26 May 1985 Intensive cultivation could cause a deterioration in soil productivity
Intensive cultivation of some soils could cause significant deterioration of soil structure, increasing risk of reduced yields or even crop failure.
However, not enough is known about many soils in New Zealand to be able to say how these will react .
Continuous cropping might not be possible on those soils with inherently weak structures ; instead pasture-crop rotation might need to be used.
Careful monitoring of the soil's structure condition could help the farmer make a decision about what management system to use.
The physical condition of the soil can have an over-riding influence on crop growth.

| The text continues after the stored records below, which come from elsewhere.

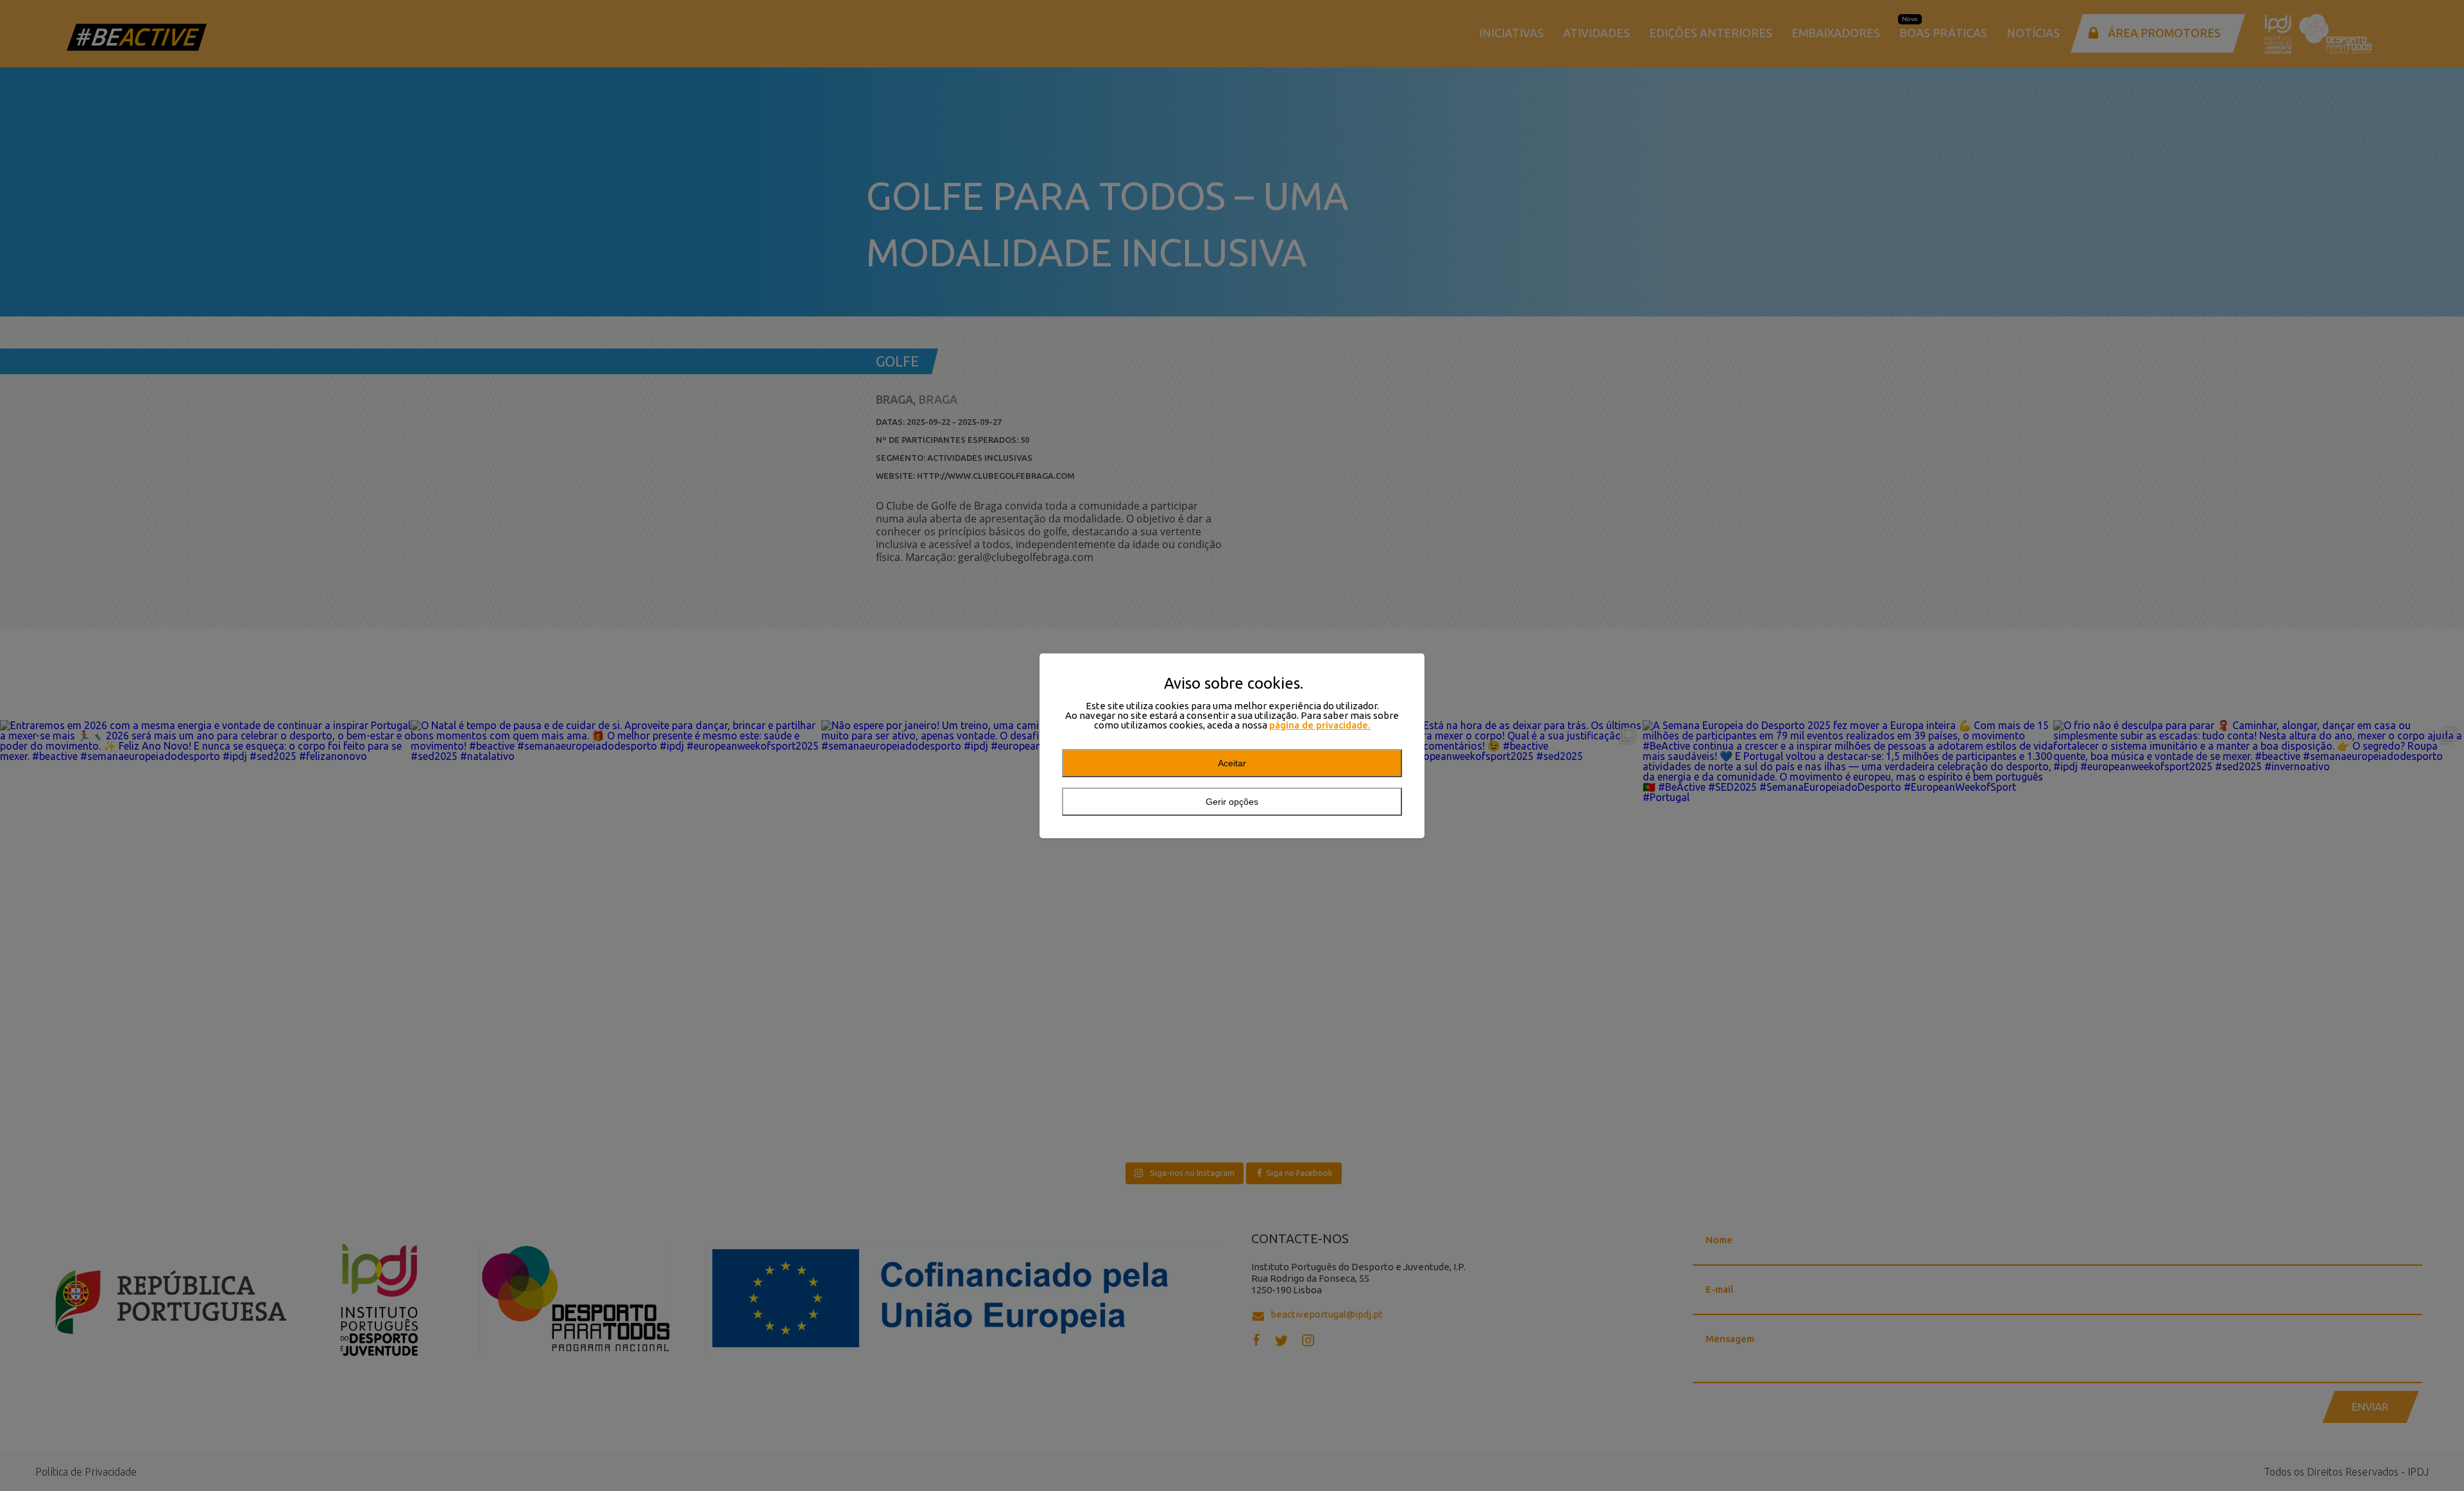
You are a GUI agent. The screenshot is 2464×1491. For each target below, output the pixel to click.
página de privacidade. (1320, 725)
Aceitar (1232, 763)
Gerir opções (1232, 802)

However, the physical condition of the soil is often ignored.
Good soil structure is difficult to define, but must mean stable soil aggregates.

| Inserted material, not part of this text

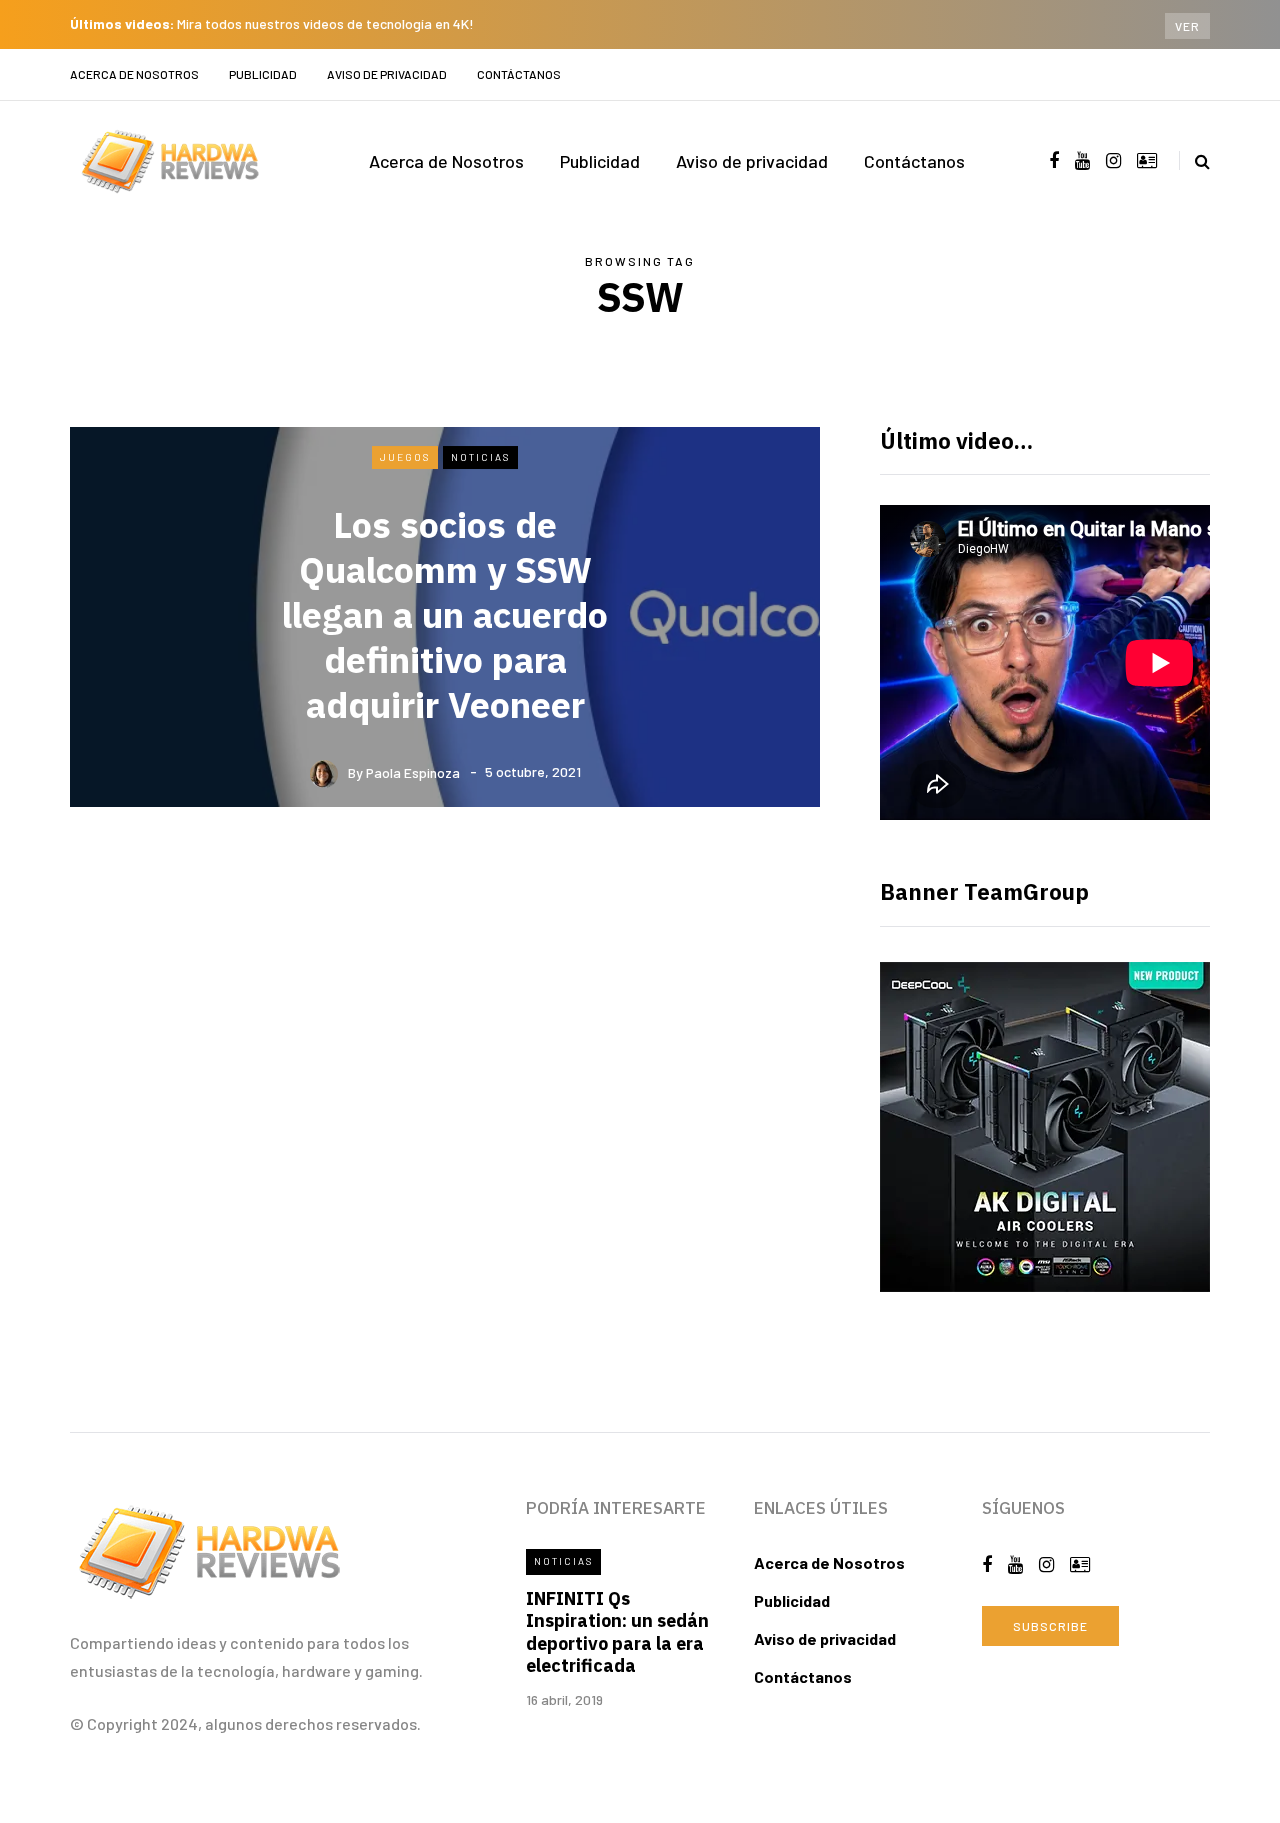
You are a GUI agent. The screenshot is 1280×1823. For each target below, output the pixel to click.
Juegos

These aggregates should be of a size, shape and packing maintaining the necessary balance of air and water in the soil to allow ease of root growth.
Restricting the rate of root growth or the rooting pattern can limit crop yield.

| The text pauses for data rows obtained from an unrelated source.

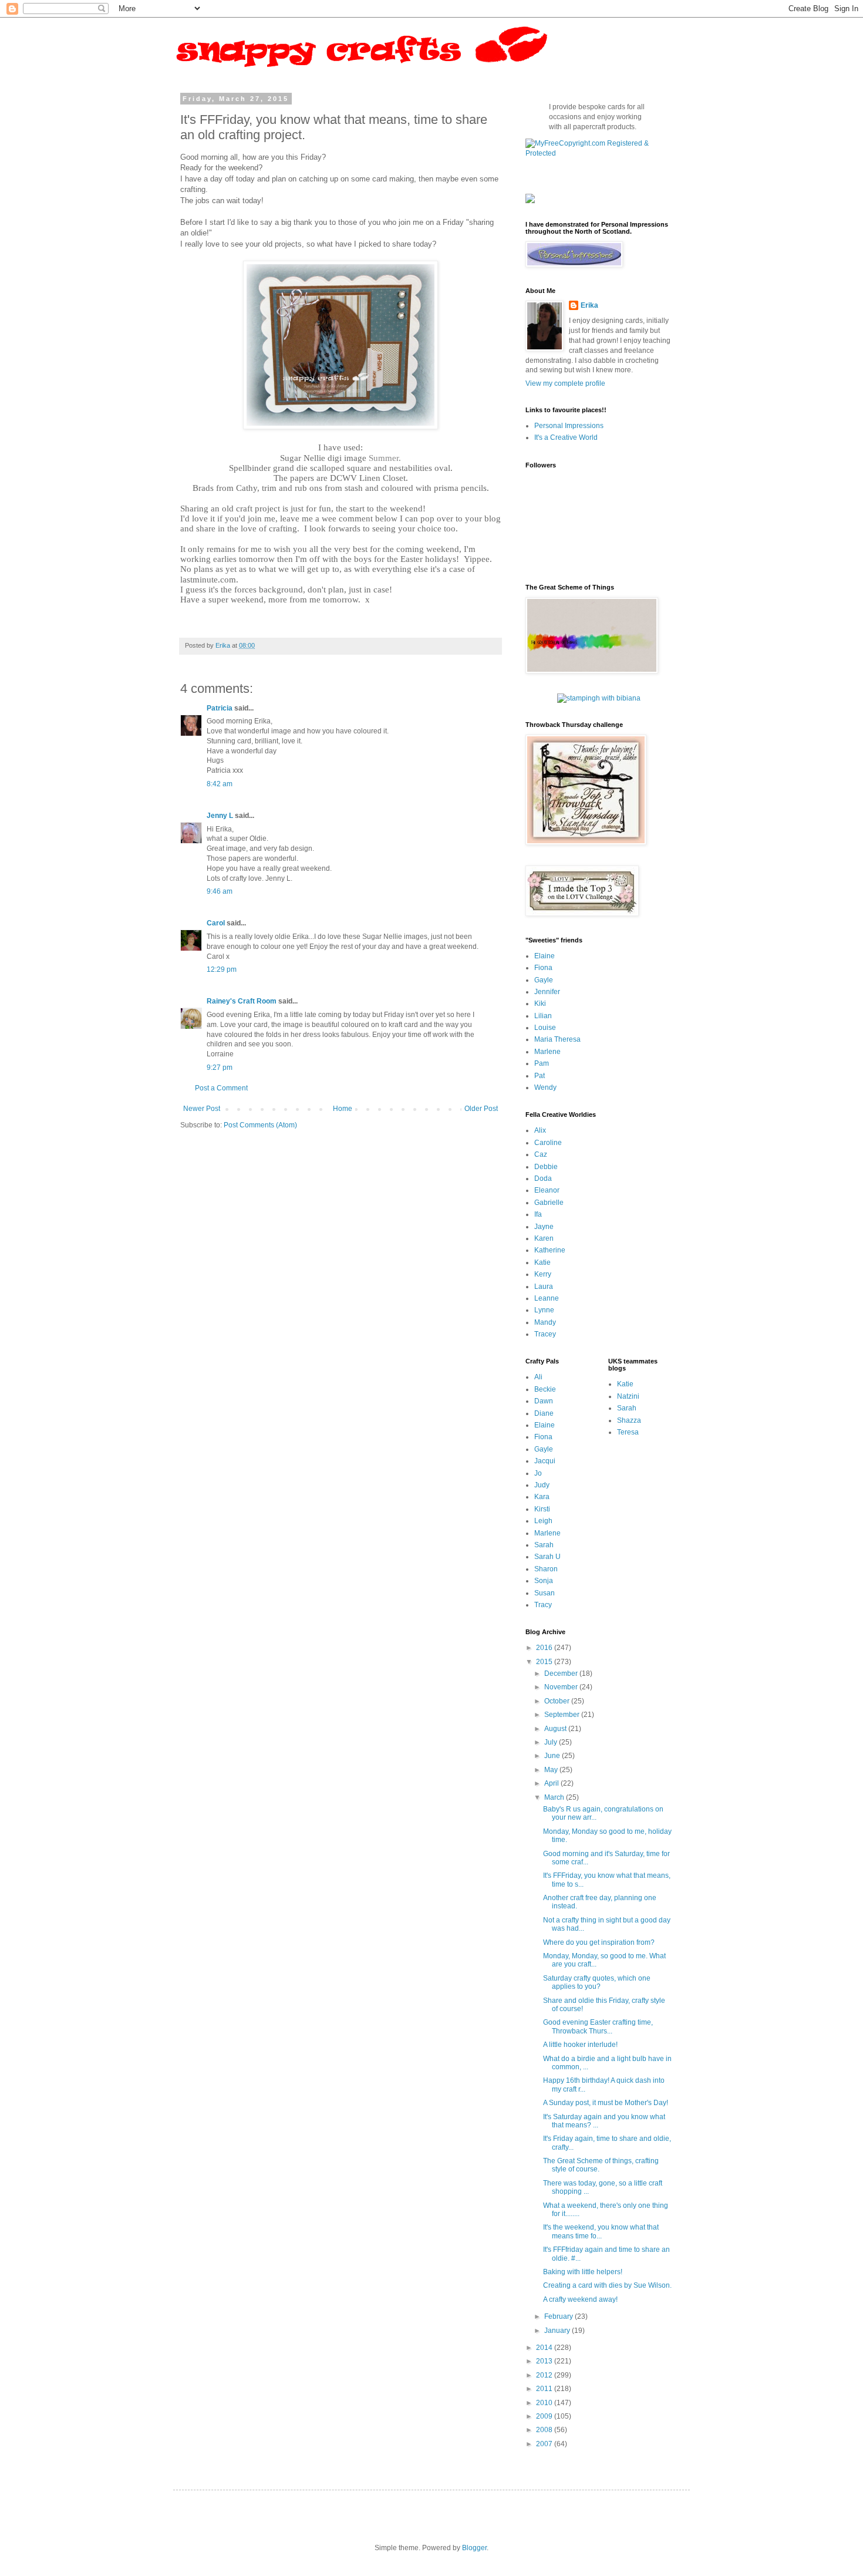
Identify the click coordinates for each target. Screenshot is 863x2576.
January (558, 2330)
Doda (543, 1178)
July (551, 1742)
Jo (538, 1473)
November (561, 1687)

Roots grow through existing cracks and pore spaces in the soil ; between the aggregates rather than through the aggregates.
Root growth will stop if aggregates are packed too tightly or the pores are too small.
Plough pans can severely restrict root growth and drainage on soils that have been intensively cultivated.
This is more likely to happen if the soil is too moist at the time of ploughing.
Plants on soil with too low a strength have poor anchorage, and may also suffer from drought.
Very fine seedbeds can blow away in high winds, and can form surface caps with only light rainfall.
Wind erosion is serious, resulting in the loss of many tonnes of fertile topsoil.
Erosion is not always a spectacular dust cloud ; much erosion is soil being lifted and rolled along the surface.
Yields are also affected when a surface crust forms on the soil, reducing plant emergence and restricting the growth of plants that do emerge.
A surface crust is also a barrier to water infiltration, stopping the plant getting the full benefit of rain or irrigation.
However, much more serious is surface run-off, leading to loss of crop and valuable topsoil, and to soil erosion.
Water erosion is worst on steep sloping paddocks, but can occur also in ridges and gullies in paddocks on the plains.
Roots and essential soil microorganisms need air to grow, but if soil is waterlogged the air cannot move around easily or exchange with the air in the atmosphere.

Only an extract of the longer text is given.